Recreational properties are no longer viewed only as luxury purchases or retirement goals. Increasingly, Canadians are treating cabins and cottages as an entry point into the housing market, especially younger buyers looking for alternative ways to build equity. Many see these properties as long-term investments that could become even more valuable when market conditions improve. The appeal is particularly strong among younger generations who are rethinking the traditional path to homeownership and exploring more flexible lifestyle options.

One major factor driving interest in recreational real estate is the opportunity to generate income through short-term rentals. Buyers are drawn to the idea of combining personal enjoyment with investment potential, allowing them to own a vacation property while still earning revenue from it. For some people who cannot afford urban housing, purchasing a recreational property while continuing to rent in the city has become a practical financial strategy. At the same time, buyers are becoming more selective, preferring renovated properties with year-round accessibility rather than seasonal use only.

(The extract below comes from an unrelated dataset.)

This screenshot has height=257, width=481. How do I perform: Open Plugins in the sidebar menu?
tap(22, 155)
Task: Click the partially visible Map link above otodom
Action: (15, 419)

Despite growing optimism in the recreational housing market, buyers remain cautious about the costs associated with ownership. Maintenance, contractor fees, and material expenses in remote areas can add significant financial pressure beyond the initial purchase price. Many Canadians are aware that owning a cottage or cabin requires careful budgeting and long-term planning. Even so, the market continues to attract attention because it offers both lifestyle benefits and investment opportunities, making recreational properties one of the more dynamic segments of Canada’s housing landscape.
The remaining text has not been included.